What is asked:
a - Retype the passage of the Prisoner's Dilemma discussion that opens with the words containing "To the extent" and closes with "intrinsic empathy function.", keeping every character as it appears.
b - Extend the Prisoner's Dilemma discussion, picking up right after its final sentence rather than continuing the data.

Selected text:
○ ○ ○
I don’t believe this is correct. Isn’t the Nash equilibrium here (D,D)? That’s the point at which neither player can gain by unilaterally changing strategy.
michael webster,
You seem to have inverted the notation; not Eli.
(D,D) is the Nash equilibrium, not (C,C); and (D,D) is indeed Pareto dominated by (C,C), so this does seem to be a standard Prisoners’ Dilemma.
You’re correct, Conchis, but the notation confused me for a moment too, so I thought I’d explain it in case anyone else ever has the same problem. At first glance I saw (C,C) as the Nash equilibrium. It’s not:
I naturally want to read the payoff matrix as being in the form (x, y) where the first number determines the outcome for the player on the horizontal, and the second on the vertical. That’s how all the previous examples I’ve seen are laid out. (Disclaimer: I’m not any kind of expert on game theory, just an interested layperson with a bit of prior knowledge)
Now, this particular payoff matrix does have the players labelled 1 and 2, just not in the order I’ve come to expect, and indeed if one actually reads and interprets the co-operate/defect numbers, they don’t make any sense to a person having made the mistake I made above ^ which was what clued me in that I’d made it.
To the extent one can induce one to empathize, cooperating is optimal. The repeated game does this by having them play again and again, and thus be able to realize gains from trade. You assert there’s something hard wired. I suppose there are experiments that could distinguish between the two models, ie, rational self interest in repeated games, versus the intrinsic empathy function.
I would certainly hope you would defect, Eliezer. Can I really trust you with the future of the human race?
Ha, I was waiting for someone to accuse me of antisocial behavior for hinting that I might cooperate in the Prisoner’s Dilemma.
But wait for tomorrow’s post before you accuse me of disloyalty to humanity.
It is fascinating looking at the conversation on this subject back in 2008, back before TDT and UDT had become part of the culture. The objections (and even the mistakes) all feel so fresh!
At this point Yudkowsky sub 2008 has already (awfully) written his TDT manuscript (in 2004) and is silently reasoning from within that theory, which the margins of his post are too small to contain.
On the off chance anyone actually sees this—I don’t actually see a “next post” follow-up to this. Can anyone provide me with a link, and instructions as to how you got it?
Article Navigation / By Author / right-arrow
This form of article navigation doesn’t seem to be available anymore (at least, I can’t find it), and I wish you’d just provided a link.
Here is a link: https://www.lesswrong.com/posts/jbgjvhszkr3KoehDh/the-truly-iterated-prisoner-s-dilemma
Hrm… not sure what the obvious answer is here. Two humans, well, the argument for non defecting (when the scores represent utilities) basically involves some notion of similarity. ie, you can say something to the effect of “that person there is similar to me sufficiently that whatever reasoning I use, there is at least some reasonable chance they are going to use the same type of reasoning. That is, a chance greater than, well, chance. So even though I don’t know exactly what they’re going to choose, I can expect some sort of correlation between their choice and my choice. So, in the extreme case, where our reasoning is sufficiently similar that it’s more or less ensured that what I chose and what the other choses will be the same, clearly both cooperating is better than both defecting, and those two are (by the extreme case assumption) the only options”
○ ○ ○
Data block:

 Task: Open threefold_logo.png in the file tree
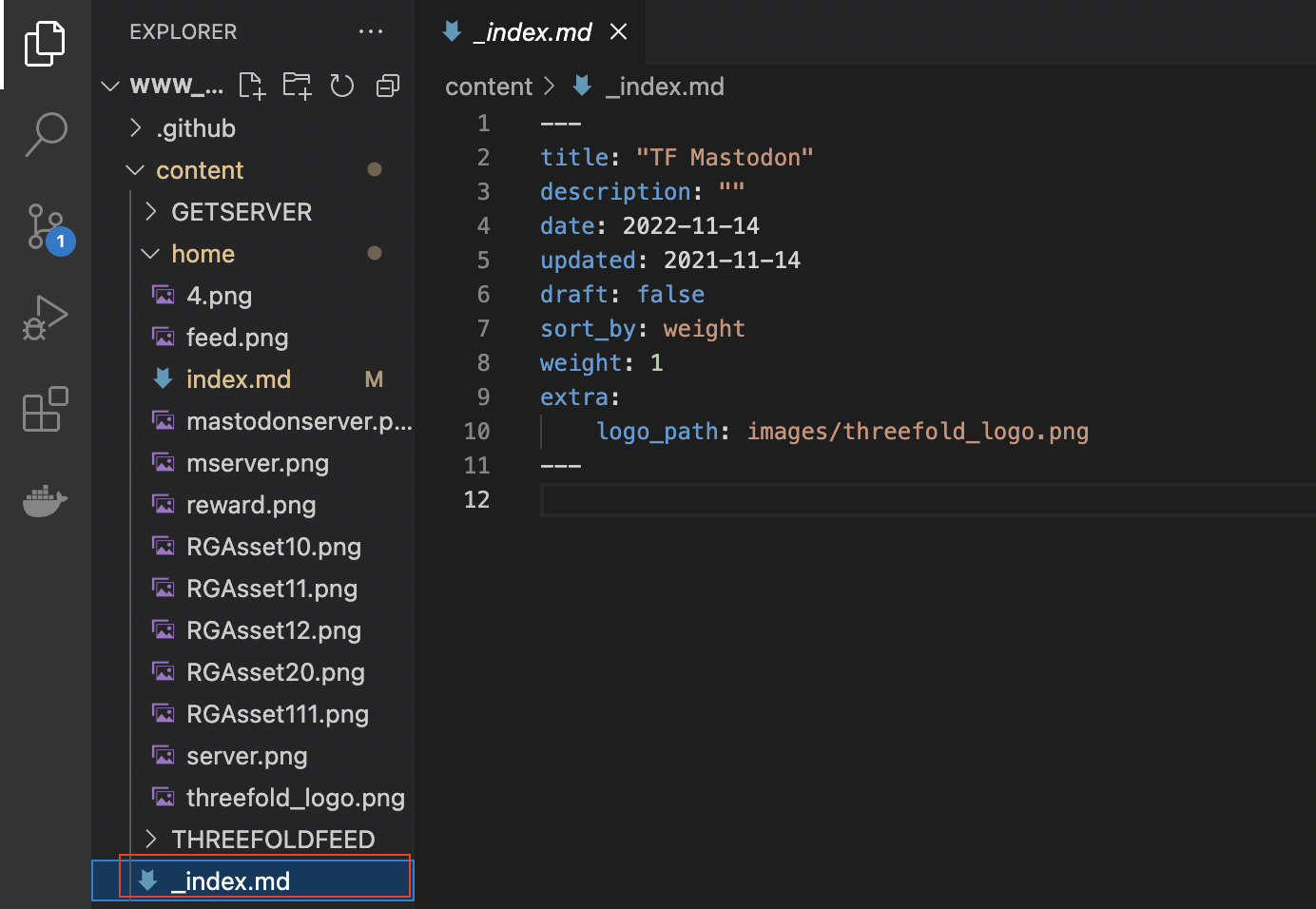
○ ○ ○
Answers per task:
a -
To the extent one can induce one to empathize, cooperating is optimal. The repeated game does this by having them play again and again, and thus be able to realize gains from trade. You assert there’s something hard wired. I suppose there are experiments that could distinguish between the two models, ie, rational self interest in repeated games, versus the intrinsic empathy function.

b -
It really isn’t obvious to me whether a line of reasoning like that could validly be applied with a human vs a paperclip AI or Pebblesorter.
Now, if, by assumption, we’re both equally rational, then maybe that’s sufficient for the “whatever reasoning I use, they’ll be using analogous reasoning, so we’ll either both defect or both cooperate, so...” but I’m not sure on this, and still need to think on it more.
Personally, I find Newcomb’s “paradox” to be much simpler than this since in that it’s given to us explicitly that the predictor is perfect (or highly highly accurate) so is basically “mirroring” us.
Here, I have to admit to being a bit confused about how well this sort of reasoning can be applied when two minds that are genuinely rather alien to each other, were produced by different origins, etc. Part of me wants to say “still, rationality is rationality, so to the extent that the other entity, well, manages to work/exist successfully, it’ll have rationality similar to mine (given the assumption that I’m reasonably rational. Though, of course, I provably can’t trust myself :))
Shouldn’t you be on vacation?
just curious
I like this illustration, as it addresses TWO common misunderstandings. Recognizing that the payoff is in incomparable utilities is good. Even better is reinforcing that there can never be further iterations. None of the standard visualizations prevent people from extending to multiple interactions.
And it makes it clear that (D,D) is the only rational (i.e. WINNING) outcome.
Fortunately, most of our dilemmas repeated ones, in which (C,C) is possible.
I want to defect, but so does the clip-maximizer. Since we both know that, and assuming that it is of equal intelligence than me, which will make it see through any of my attempt of an offer that would enable me to defect, I would try to find a way to give us the incentives to cooperate. That is—I don’t believe we will be able to reach solution (D,C), so let’s try for the next best thing, which is (C,C).
How about placing a bomb on two piles of substance S and giving the remote for the human pile to the clipmaximizer and the remote for its pile to the humans? In this scenario, if the clipmaximizer tries to take the humans’ pieces of S, they destroy its share, thus enabling it to only have a maximum of two S, which is what it already has. Thus it doesn’t want to try to defect, and the same for the humans.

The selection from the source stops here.